In the listing below, find the line with "Instruction: Click the Status column header" and the line with "Task: Click the tweet text body", then return them and every line between them exactly, minus the pictures.

Records supplied ::
>>
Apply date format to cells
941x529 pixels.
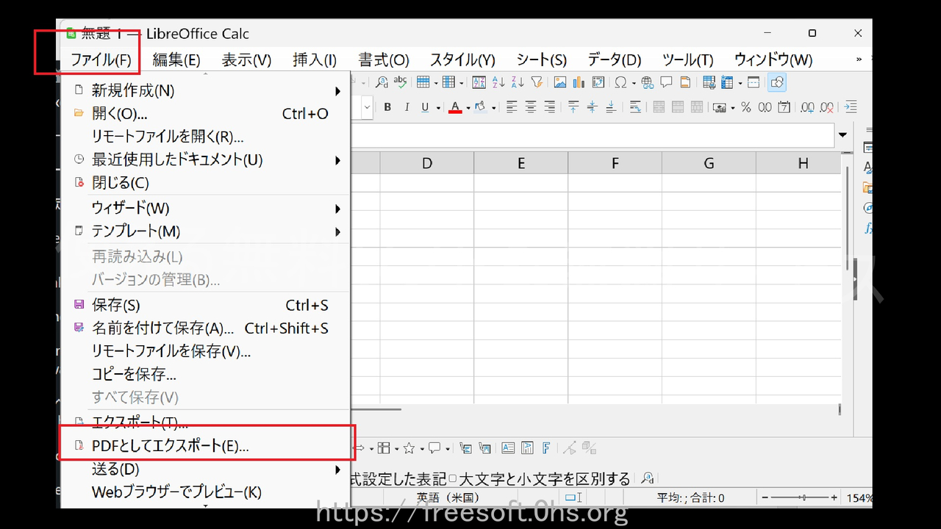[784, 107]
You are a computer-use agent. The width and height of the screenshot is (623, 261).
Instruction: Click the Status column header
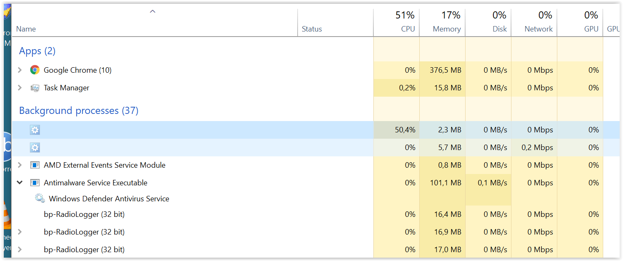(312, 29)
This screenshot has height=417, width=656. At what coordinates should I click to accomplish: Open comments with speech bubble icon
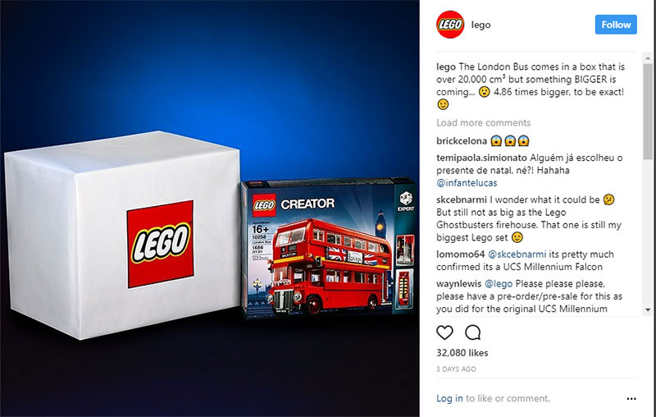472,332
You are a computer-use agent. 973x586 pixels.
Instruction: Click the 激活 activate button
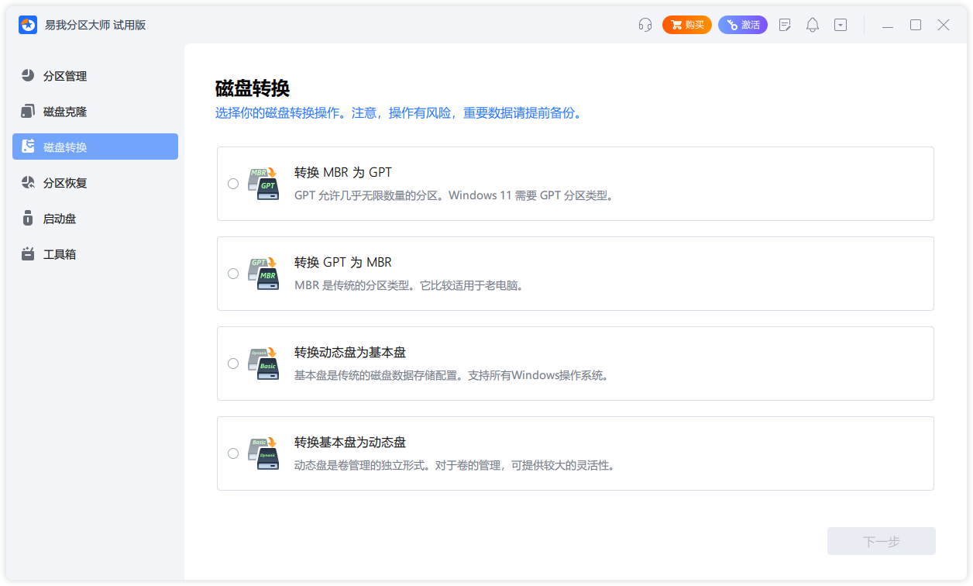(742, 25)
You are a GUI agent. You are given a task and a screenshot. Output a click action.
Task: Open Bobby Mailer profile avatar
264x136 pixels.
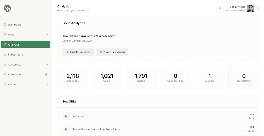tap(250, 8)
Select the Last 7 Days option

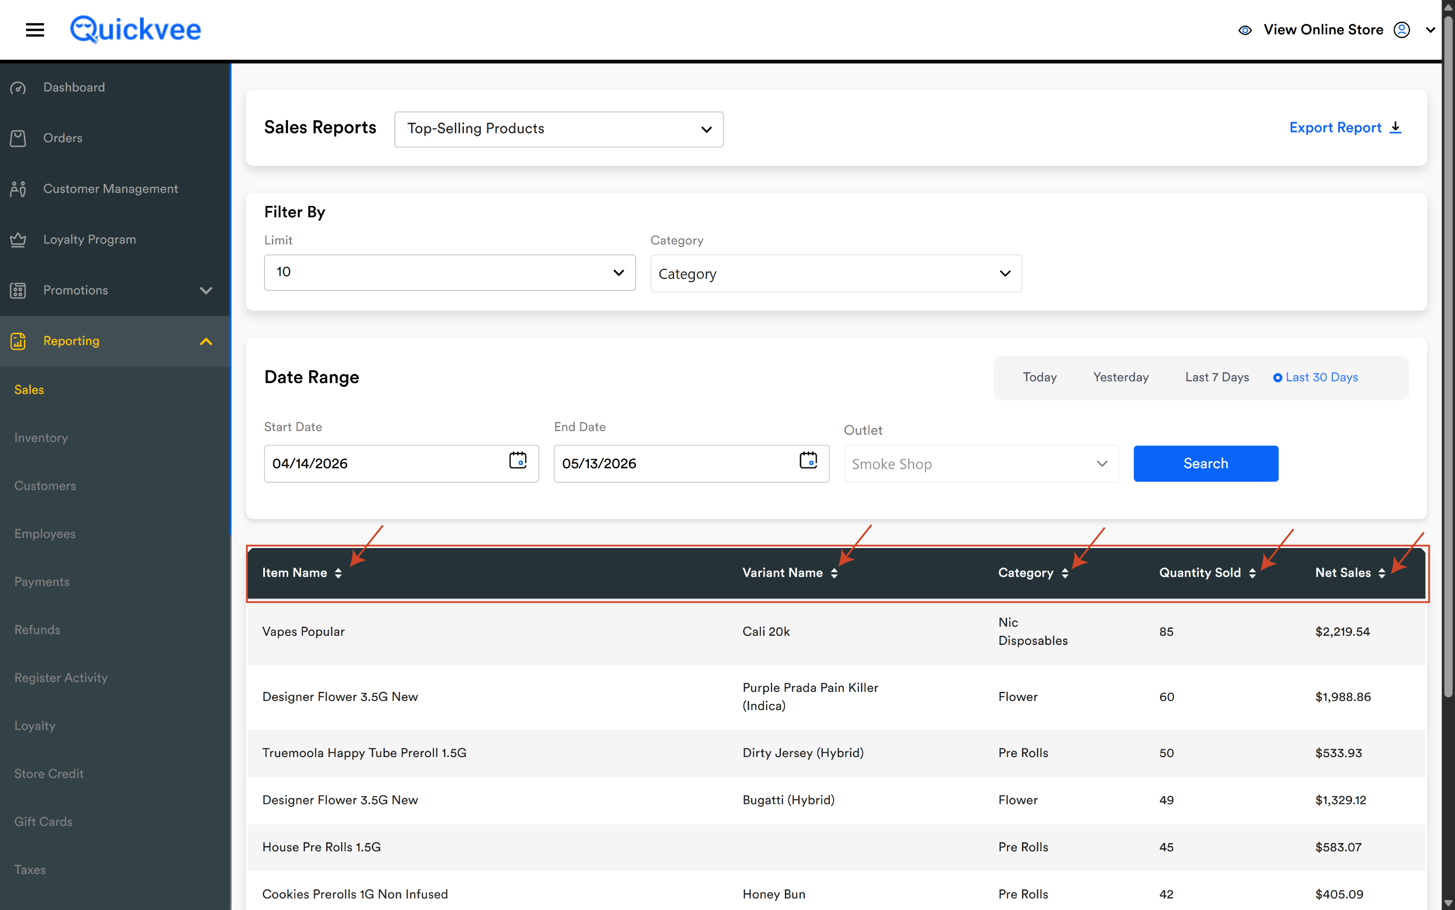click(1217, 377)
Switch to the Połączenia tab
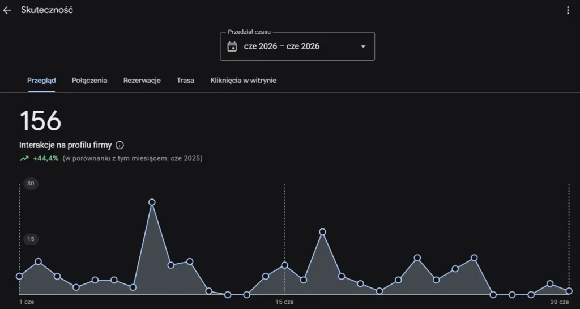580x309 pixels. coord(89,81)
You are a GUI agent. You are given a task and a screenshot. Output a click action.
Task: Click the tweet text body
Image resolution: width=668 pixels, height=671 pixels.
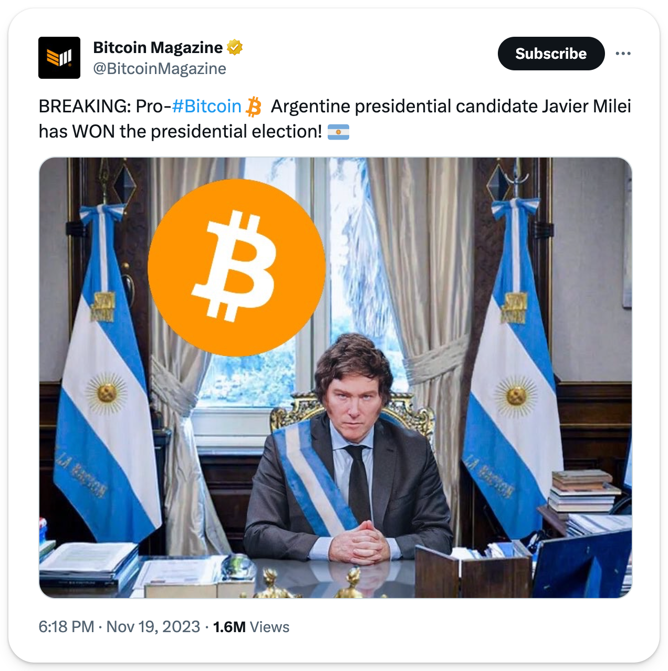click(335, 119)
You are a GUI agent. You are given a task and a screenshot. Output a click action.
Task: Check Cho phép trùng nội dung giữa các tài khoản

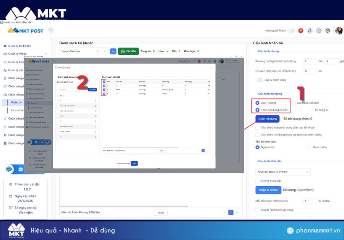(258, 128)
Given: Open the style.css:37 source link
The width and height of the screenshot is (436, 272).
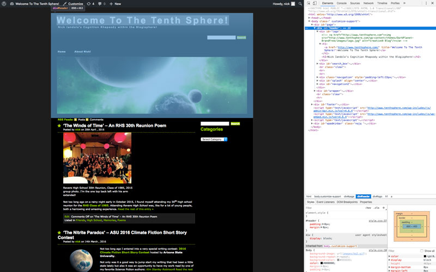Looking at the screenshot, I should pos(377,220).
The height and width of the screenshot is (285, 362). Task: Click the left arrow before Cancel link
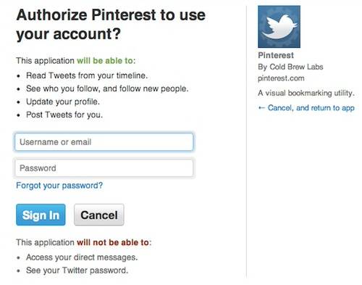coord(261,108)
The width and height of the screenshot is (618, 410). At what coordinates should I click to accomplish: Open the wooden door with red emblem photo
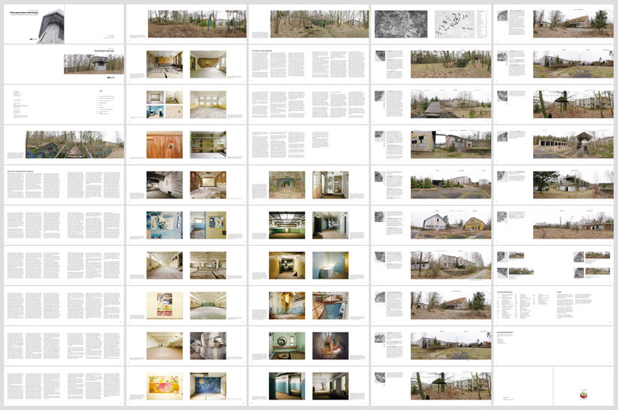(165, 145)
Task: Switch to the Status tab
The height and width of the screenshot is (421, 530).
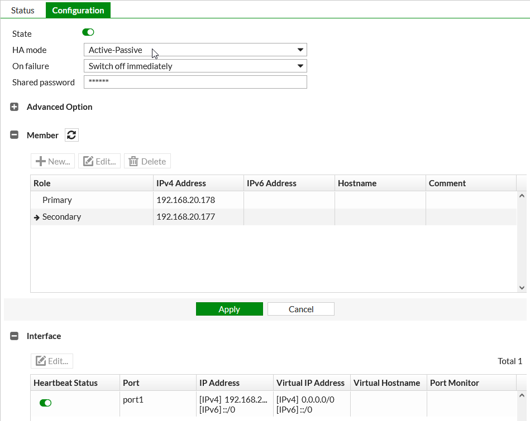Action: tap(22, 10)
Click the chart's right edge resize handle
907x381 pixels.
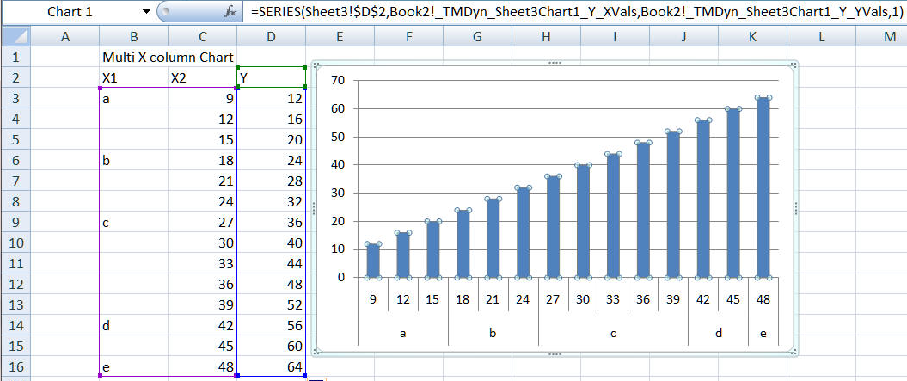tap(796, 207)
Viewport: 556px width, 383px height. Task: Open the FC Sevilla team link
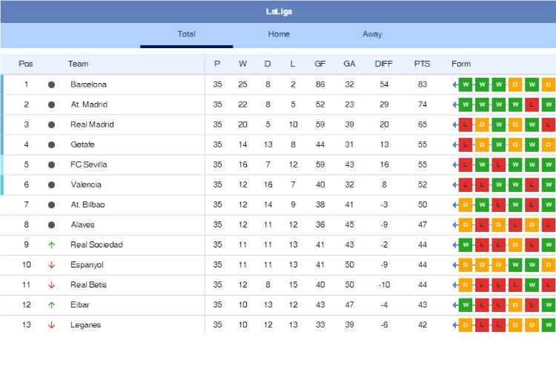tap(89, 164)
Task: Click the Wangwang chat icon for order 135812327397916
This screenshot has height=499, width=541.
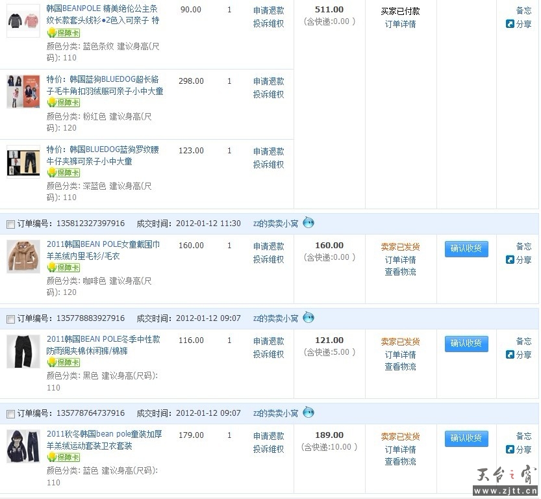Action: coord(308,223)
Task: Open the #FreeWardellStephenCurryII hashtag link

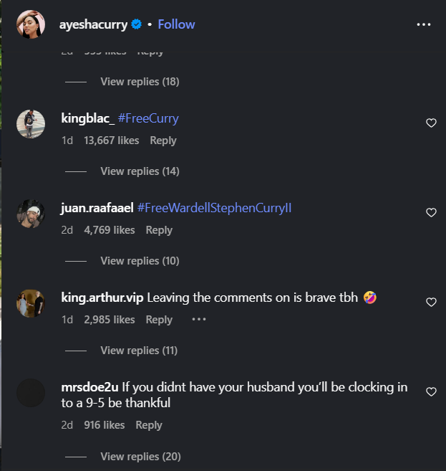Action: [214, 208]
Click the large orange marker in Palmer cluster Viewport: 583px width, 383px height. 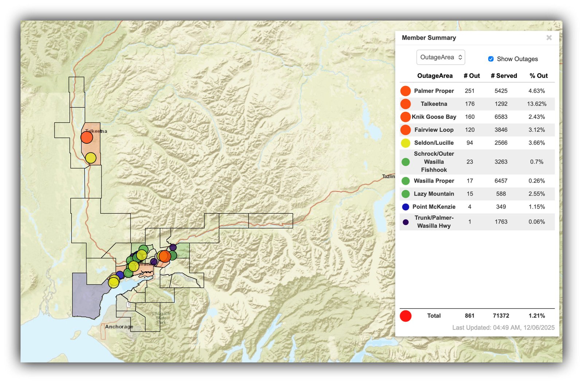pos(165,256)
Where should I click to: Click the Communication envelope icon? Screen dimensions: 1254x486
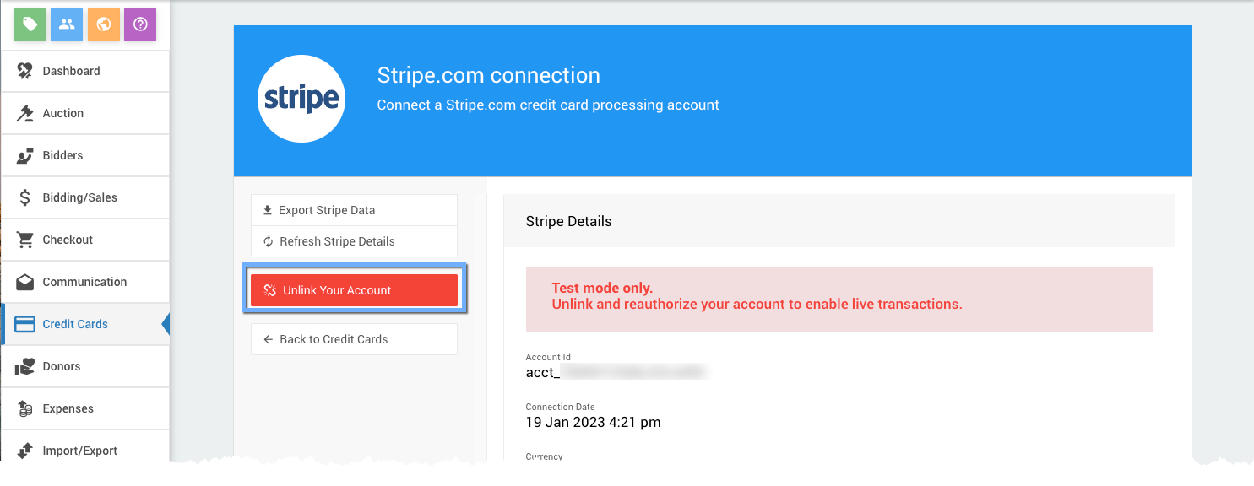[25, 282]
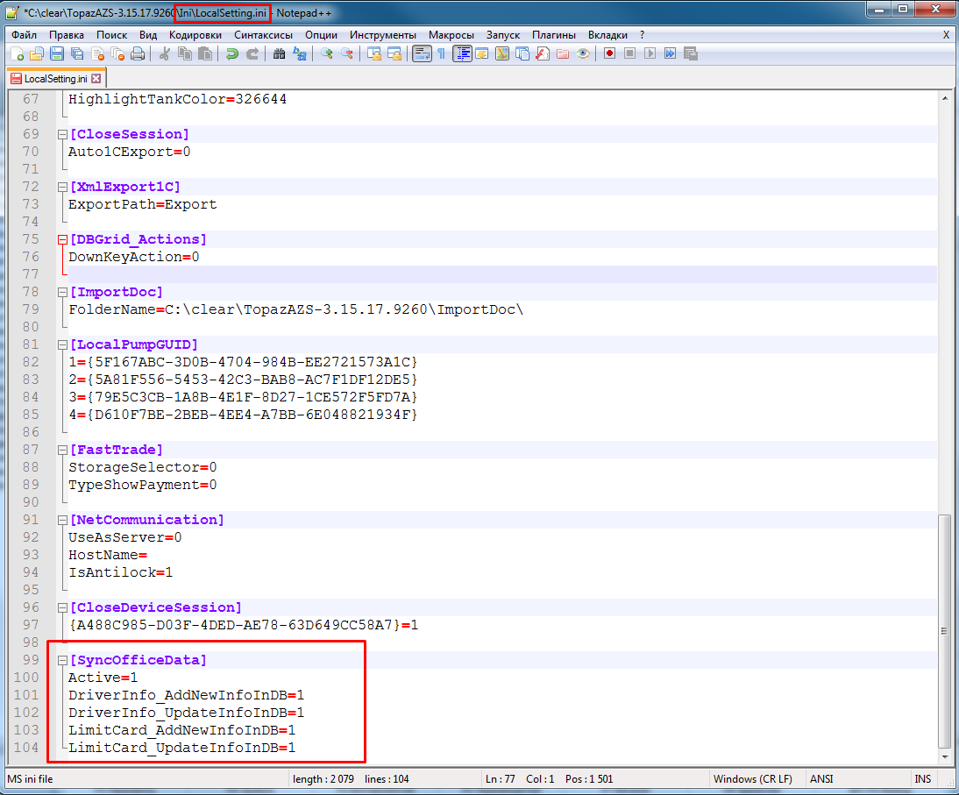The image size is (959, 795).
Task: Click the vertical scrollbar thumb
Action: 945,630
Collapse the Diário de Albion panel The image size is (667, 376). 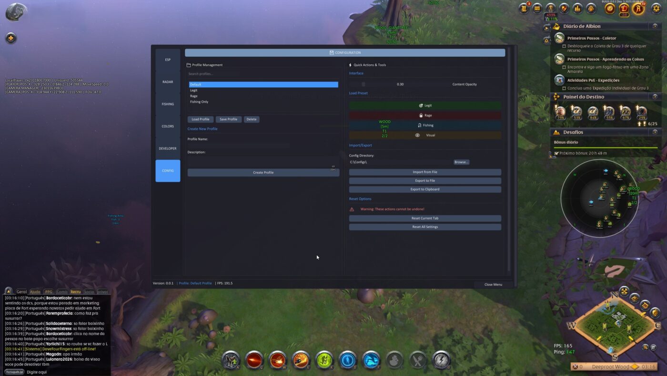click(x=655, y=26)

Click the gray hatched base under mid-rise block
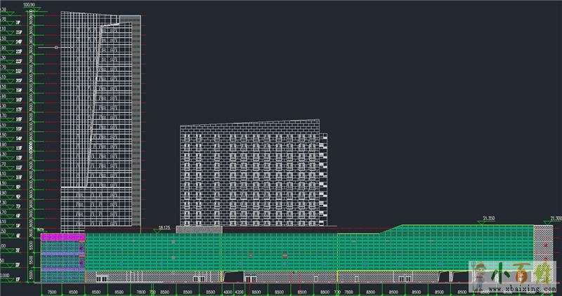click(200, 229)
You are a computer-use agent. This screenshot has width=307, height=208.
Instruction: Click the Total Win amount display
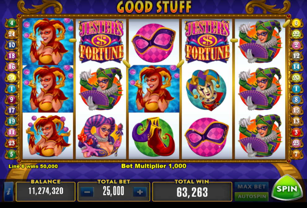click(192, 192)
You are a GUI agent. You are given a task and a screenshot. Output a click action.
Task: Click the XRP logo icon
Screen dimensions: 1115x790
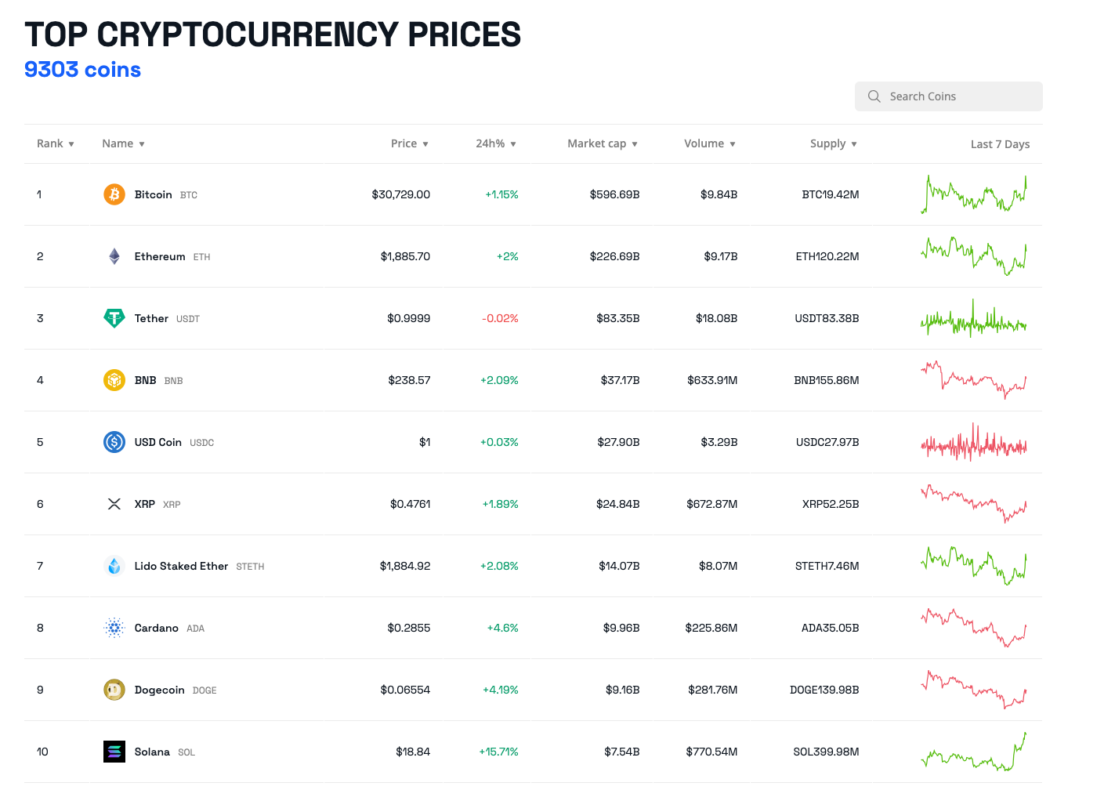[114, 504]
<<
Exercise response ::
Instruction: Click the Status column header
(312, 29)
This screenshot has height=417, width=656. At what coordinates should I click to accomplish: Open comments with speech bubble icon
472,332
You are a computer-use agent. 973x586 pixels.
Instruction: Click the 激活 activate button
(742, 25)
You are a GUI agent. You are given a task and a screenshot. Output a click action.
Task: Open Bobby Mailer profile avatar
264x136 pixels.
tap(250, 8)
Select the Last 7 Days option

click(1217, 377)
Switch to the Połączenia tab
580x309 pixels. coord(89,81)
You are a GUI agent. You are given a task and a screenshot. Output a click action.
Task: Click the tweet text body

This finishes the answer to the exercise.